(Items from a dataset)
- Opening Delimiter -

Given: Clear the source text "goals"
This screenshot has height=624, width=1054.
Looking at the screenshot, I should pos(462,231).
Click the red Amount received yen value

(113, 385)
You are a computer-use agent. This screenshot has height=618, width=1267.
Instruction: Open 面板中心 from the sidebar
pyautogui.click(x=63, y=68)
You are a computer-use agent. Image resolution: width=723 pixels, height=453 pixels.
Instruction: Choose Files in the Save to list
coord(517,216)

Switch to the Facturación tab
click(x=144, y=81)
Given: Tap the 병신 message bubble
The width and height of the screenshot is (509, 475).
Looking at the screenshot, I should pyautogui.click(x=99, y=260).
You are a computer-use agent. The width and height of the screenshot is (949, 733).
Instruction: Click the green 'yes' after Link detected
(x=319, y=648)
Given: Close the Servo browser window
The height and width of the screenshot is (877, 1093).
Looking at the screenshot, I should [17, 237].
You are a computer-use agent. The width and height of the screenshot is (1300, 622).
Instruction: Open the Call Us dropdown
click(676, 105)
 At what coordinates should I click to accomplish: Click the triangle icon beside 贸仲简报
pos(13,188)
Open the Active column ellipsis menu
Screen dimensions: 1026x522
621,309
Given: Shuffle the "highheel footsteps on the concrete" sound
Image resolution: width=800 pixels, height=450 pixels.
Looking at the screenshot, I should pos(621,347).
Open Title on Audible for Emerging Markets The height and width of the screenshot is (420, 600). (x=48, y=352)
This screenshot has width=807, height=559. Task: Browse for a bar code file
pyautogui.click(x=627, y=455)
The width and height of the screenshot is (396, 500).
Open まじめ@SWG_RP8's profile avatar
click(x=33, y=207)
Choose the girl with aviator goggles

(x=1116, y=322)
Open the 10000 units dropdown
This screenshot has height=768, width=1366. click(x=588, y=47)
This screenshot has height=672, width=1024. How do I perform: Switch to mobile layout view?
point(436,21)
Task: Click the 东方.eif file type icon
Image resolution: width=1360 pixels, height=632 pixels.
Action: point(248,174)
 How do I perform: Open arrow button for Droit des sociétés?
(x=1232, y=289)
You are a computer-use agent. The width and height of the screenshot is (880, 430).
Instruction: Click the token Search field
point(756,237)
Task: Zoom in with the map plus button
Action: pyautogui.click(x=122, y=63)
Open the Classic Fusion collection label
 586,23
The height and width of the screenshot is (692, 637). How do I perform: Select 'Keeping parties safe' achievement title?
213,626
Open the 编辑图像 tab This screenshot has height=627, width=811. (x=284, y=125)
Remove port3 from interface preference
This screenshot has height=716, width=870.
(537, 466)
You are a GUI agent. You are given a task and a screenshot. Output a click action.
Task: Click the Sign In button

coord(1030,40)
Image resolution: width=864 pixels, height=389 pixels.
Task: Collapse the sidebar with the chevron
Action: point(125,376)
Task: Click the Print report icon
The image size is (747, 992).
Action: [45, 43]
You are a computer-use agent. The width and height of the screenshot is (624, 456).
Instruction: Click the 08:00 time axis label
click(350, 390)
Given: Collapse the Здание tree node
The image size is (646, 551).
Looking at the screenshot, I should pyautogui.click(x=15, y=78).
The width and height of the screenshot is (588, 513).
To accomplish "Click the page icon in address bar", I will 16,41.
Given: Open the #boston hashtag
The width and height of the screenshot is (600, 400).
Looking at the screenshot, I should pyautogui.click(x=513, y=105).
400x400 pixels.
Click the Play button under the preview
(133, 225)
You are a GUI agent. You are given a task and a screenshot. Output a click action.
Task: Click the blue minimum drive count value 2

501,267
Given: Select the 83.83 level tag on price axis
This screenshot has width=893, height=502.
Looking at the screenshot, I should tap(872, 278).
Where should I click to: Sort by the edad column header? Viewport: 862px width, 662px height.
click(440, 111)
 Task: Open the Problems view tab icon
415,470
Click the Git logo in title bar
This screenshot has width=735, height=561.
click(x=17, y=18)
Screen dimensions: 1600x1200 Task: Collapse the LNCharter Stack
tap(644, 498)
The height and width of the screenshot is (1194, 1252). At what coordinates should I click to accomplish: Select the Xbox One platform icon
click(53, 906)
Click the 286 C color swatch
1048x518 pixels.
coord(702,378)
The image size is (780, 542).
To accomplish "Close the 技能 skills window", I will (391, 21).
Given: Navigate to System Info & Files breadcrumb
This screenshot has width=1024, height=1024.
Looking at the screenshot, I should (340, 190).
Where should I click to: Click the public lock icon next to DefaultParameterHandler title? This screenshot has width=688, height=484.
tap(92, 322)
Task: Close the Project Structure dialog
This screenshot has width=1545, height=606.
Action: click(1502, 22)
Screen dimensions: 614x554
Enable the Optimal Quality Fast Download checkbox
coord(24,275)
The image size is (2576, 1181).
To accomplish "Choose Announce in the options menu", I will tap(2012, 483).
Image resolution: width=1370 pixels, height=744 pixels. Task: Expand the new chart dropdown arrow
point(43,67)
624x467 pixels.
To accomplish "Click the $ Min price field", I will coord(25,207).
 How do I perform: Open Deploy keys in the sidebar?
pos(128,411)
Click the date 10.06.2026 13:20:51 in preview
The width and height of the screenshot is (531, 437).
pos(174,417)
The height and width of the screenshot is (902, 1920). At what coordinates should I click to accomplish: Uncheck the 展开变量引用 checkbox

- Closing Delimiter -

▸ **WHAT THE TASK REQUIRES**
Using the records above, set down exactly the lines from the one with "Given: Close the Servo browser window" through the one with "is (1300, 622).", inclusive, and nothing more.

▸ **EXERCISE RESPONSE**
Given: Close the Servo browser window
The height and width of the screenshot is (877, 1093).
Looking at the screenshot, I should [17, 237].
You are a computer-use agent. The width and height of the screenshot is (1300, 622).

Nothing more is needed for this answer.